PROBLEM TO WORK ON: Please read the records below and return each line holding the string "filter".

BEGIN SUPPLIED DATA

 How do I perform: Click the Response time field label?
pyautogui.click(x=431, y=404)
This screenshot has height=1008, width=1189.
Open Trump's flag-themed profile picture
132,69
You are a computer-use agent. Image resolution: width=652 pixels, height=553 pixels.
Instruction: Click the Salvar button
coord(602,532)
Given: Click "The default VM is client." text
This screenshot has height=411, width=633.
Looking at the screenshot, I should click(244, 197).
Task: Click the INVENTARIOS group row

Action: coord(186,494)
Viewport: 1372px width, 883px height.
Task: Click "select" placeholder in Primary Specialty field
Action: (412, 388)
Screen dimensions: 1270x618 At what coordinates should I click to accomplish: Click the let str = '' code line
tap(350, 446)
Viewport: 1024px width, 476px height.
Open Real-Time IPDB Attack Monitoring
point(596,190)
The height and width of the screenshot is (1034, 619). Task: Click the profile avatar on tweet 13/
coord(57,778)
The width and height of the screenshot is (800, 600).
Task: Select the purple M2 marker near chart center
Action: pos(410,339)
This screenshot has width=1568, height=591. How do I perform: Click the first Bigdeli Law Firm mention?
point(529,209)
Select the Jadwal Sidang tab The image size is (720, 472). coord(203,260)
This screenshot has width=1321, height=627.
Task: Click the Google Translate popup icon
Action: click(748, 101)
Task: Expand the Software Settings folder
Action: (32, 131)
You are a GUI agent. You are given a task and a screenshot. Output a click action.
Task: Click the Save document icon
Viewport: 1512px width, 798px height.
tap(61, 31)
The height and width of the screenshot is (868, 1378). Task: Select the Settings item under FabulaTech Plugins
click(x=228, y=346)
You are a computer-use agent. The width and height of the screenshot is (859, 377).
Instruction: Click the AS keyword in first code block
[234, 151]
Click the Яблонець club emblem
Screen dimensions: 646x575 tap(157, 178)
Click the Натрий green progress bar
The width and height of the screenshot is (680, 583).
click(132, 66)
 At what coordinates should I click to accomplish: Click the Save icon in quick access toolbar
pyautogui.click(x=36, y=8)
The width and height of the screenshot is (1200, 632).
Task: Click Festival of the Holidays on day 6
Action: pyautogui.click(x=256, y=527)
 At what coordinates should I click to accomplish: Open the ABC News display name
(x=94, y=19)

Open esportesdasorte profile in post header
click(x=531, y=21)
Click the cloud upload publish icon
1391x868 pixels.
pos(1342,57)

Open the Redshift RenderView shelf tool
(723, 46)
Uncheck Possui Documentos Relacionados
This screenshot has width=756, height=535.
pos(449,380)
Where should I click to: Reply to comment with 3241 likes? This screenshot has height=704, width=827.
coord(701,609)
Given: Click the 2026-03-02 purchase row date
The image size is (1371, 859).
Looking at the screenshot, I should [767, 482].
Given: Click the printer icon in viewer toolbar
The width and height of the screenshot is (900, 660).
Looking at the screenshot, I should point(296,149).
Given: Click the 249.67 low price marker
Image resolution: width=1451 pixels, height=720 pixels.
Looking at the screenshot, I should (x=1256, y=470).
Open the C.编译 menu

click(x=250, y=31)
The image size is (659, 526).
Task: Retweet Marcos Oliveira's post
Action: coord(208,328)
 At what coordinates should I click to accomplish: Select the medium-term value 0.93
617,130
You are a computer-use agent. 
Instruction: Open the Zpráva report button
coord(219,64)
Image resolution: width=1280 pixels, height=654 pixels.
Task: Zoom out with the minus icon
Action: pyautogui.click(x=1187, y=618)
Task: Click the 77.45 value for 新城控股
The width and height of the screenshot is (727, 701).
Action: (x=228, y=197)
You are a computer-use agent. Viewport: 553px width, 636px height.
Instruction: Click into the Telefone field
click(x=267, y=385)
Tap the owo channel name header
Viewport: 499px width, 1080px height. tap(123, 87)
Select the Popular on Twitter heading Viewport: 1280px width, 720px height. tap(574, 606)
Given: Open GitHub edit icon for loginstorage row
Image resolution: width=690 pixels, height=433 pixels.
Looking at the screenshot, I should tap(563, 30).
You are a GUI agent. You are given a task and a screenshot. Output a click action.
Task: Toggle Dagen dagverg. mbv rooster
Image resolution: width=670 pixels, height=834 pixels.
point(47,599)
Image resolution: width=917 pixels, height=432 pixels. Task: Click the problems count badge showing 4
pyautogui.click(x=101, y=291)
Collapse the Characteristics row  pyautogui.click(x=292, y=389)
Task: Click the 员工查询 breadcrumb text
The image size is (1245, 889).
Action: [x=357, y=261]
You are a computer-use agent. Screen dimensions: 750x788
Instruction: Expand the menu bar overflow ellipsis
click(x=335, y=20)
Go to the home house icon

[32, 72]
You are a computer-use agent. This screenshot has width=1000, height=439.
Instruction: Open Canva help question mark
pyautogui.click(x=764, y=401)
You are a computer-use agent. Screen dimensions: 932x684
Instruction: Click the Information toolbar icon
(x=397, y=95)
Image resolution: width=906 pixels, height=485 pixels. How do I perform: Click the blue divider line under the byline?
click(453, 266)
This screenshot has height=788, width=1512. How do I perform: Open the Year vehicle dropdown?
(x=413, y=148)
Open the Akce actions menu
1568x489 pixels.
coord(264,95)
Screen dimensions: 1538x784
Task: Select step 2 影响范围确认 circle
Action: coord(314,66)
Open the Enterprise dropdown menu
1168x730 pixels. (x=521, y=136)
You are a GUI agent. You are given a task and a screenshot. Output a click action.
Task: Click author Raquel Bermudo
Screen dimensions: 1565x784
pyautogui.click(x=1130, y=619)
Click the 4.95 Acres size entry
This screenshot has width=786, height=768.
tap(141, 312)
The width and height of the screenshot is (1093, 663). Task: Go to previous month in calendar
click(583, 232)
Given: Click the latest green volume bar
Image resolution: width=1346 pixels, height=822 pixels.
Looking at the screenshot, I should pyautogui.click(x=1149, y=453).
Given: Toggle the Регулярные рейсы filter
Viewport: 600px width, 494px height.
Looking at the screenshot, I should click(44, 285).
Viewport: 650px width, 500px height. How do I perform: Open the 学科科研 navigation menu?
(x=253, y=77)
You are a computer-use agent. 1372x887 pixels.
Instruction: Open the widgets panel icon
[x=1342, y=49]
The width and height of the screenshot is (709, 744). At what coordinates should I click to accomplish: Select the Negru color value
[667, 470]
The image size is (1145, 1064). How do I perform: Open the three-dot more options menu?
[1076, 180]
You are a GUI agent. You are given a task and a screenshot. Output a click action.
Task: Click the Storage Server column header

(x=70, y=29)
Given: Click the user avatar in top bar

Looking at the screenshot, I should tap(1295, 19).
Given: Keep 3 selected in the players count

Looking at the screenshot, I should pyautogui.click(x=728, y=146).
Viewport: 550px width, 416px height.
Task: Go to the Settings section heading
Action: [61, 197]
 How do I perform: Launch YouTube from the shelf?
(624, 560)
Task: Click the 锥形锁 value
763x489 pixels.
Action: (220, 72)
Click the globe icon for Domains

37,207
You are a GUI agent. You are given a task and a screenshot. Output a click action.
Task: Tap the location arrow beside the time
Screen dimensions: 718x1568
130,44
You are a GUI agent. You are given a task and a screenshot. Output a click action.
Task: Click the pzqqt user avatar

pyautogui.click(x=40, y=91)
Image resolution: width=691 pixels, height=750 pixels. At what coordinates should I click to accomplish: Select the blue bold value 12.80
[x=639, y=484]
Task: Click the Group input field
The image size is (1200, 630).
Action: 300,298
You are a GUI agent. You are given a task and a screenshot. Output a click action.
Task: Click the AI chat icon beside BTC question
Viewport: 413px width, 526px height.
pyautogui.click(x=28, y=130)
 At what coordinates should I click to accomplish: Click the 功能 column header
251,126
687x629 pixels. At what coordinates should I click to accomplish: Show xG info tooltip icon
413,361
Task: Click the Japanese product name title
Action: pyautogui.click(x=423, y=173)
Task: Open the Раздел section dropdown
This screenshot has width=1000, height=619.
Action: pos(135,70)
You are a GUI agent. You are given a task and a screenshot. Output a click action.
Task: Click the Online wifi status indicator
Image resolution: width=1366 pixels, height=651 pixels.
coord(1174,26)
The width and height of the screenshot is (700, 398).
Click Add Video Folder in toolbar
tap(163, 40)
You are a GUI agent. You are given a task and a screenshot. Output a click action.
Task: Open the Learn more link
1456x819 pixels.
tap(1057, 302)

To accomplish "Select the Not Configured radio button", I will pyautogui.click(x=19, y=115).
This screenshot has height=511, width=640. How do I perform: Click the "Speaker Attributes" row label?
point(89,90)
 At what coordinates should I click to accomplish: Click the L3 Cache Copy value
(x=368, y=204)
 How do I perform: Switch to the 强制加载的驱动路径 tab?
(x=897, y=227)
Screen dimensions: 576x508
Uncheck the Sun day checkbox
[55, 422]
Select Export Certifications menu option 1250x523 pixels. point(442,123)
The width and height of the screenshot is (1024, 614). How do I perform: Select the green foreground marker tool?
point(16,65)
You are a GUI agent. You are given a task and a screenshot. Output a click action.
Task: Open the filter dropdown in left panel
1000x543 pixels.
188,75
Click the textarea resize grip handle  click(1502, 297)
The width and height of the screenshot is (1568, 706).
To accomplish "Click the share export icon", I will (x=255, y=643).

END SUPPLIED DATA

EXERCISE RESULT:
Given: Toggle the Регулярные рейсы filter
Task: Open the filter dropdown in left panel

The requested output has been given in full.